▶ [PROBLEM] Copy, exactly and without additions, every line in the records below from the one holding "nursing home care (201, 648)" through the one holding "Legacy Lawyers (196, 467)", both ends included.
---------------
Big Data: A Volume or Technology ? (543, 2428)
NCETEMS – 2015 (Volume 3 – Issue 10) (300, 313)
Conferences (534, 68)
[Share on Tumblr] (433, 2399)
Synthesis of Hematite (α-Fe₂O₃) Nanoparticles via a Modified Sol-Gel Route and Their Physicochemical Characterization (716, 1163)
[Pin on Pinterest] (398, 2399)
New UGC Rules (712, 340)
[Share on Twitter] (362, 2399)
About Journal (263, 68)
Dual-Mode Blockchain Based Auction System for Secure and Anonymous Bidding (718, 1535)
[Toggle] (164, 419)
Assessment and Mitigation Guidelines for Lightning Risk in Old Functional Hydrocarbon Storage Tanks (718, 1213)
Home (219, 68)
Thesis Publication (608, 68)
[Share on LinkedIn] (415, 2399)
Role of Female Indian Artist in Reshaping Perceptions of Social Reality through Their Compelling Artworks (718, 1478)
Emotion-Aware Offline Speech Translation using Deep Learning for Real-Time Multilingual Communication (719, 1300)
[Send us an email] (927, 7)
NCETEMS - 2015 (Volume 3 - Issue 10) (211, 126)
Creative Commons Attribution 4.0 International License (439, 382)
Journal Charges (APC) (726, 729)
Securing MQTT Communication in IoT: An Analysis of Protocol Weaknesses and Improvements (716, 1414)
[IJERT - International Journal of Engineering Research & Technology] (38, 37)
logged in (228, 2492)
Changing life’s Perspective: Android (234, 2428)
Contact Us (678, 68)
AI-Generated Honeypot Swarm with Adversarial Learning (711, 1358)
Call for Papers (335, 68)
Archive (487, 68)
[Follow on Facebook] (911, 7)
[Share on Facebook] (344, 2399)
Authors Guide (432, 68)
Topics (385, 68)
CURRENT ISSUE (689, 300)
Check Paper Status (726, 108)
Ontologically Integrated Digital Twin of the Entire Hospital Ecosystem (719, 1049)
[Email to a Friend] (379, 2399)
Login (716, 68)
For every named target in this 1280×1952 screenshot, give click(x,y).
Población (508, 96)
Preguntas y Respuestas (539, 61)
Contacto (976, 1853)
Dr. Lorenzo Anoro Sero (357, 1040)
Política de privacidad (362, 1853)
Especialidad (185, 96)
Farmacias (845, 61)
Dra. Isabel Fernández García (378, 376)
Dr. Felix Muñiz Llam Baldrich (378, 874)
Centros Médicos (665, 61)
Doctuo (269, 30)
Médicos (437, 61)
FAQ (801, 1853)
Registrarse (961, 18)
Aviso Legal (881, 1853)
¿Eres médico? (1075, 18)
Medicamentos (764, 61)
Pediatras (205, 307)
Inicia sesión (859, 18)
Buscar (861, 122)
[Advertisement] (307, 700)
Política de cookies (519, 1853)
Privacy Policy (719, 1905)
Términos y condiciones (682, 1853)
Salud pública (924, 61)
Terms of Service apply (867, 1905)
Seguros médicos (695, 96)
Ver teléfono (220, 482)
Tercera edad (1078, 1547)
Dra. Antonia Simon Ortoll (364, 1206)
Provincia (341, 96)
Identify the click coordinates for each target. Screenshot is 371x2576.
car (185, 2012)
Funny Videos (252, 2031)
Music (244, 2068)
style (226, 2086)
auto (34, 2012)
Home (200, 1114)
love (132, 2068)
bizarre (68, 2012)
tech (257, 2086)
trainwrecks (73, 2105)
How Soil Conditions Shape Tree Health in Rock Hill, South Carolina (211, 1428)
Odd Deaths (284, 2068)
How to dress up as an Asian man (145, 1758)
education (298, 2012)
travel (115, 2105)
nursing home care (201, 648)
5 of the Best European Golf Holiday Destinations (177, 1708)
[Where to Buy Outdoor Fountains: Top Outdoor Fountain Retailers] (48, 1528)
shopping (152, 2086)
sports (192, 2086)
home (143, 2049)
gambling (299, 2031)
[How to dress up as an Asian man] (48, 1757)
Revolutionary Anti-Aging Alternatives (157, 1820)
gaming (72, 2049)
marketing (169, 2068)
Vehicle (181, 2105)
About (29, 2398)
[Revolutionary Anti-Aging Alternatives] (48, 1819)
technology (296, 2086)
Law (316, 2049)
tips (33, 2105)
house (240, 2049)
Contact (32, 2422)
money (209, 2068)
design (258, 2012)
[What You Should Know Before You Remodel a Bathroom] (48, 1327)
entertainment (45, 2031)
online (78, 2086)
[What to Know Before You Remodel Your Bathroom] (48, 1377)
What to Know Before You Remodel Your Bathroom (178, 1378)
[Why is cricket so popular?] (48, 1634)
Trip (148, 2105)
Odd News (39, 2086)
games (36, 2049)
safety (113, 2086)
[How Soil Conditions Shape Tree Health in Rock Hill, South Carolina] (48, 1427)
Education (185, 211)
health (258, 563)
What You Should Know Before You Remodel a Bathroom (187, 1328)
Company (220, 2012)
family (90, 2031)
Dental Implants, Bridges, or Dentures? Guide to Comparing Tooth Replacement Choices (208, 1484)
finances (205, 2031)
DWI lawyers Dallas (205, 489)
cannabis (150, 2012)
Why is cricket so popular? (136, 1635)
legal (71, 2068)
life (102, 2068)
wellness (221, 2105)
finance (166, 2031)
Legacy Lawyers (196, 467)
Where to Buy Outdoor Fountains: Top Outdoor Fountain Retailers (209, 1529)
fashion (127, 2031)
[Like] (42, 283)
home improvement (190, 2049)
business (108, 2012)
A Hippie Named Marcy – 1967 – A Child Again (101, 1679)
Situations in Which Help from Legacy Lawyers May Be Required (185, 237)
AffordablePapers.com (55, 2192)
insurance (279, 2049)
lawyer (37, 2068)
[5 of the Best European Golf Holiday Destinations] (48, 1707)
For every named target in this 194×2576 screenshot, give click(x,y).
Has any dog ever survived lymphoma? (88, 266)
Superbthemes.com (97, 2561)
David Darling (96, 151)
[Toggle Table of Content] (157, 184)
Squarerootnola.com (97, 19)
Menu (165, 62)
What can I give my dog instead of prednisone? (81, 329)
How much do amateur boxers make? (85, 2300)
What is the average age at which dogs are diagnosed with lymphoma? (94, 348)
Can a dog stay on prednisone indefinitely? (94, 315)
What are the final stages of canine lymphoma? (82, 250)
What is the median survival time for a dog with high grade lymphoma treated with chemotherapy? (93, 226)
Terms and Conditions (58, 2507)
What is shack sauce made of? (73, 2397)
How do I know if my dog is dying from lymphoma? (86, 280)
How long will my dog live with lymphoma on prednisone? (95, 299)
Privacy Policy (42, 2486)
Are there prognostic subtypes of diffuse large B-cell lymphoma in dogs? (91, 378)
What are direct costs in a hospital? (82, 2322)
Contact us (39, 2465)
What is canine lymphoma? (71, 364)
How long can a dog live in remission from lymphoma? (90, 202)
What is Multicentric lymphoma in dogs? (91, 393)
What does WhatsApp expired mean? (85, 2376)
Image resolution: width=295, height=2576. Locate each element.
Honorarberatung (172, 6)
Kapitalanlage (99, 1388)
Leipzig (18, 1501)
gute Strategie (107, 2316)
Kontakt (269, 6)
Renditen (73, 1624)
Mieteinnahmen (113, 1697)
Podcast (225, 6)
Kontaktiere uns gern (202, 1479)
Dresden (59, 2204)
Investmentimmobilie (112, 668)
---------------
▶ [OUTPUT]
nursing home care (201, 648)
5 of the Best European Golf Holiday Destinations (177, 1708)
[Where to Buy Outdoor Fountains: Top Outdoor Fountain Retailers] (48, 1528)
shopping (152, 2086)
sports (192, 2086)
home (143, 2049)
gambling (299, 2031)
[How to dress up as an Asian man] (48, 1757)
Revolutionary Anti-Aging Alternatives (157, 1820)
gaming (72, 2049)
marketing (169, 2068)
Vehicle (181, 2105)
About (29, 2398)
[Revolutionary Anti-Aging Alternatives] (48, 1819)
technology (296, 2086)
Law (316, 2049)
tips (33, 2105)
house (240, 2049)
Contact (32, 2422)
money (209, 2068)
design (258, 2012)
[What You Should Know Before You Remodel a Bathroom] (48, 1327)
entertainment (45, 2031)
online (78, 2086)
[What to Know Before You Remodel Your Bathroom] (48, 1377)
What to Know Before You Remodel Your Bathroom (178, 1378)
[Why is cricket so popular?] (48, 1634)
Trip (148, 2105)
Odd News (39, 2086)
games (36, 2049)
safety (113, 2086)
[How Soil Conditions Shape Tree Health in Rock Hill, South Carolina] (48, 1427)
Education (185, 211)
health (258, 563)
What You Should Know Before You Remodel a Bathroom (187, 1328)
Company (220, 2012)
family (90, 2031)
Dental Implants, Bridges, or Dentures? Guide to Comparing Tooth Replacement Choices (208, 1484)
finances (205, 2031)
DWI lawyers Dallas (205, 489)
cannabis (150, 2012)
Why is cricket so popular? (136, 1635)
legal (71, 2068)
life (102, 2068)
wellness (221, 2105)
finance (166, 2031)
Legacy Lawyers (196, 467)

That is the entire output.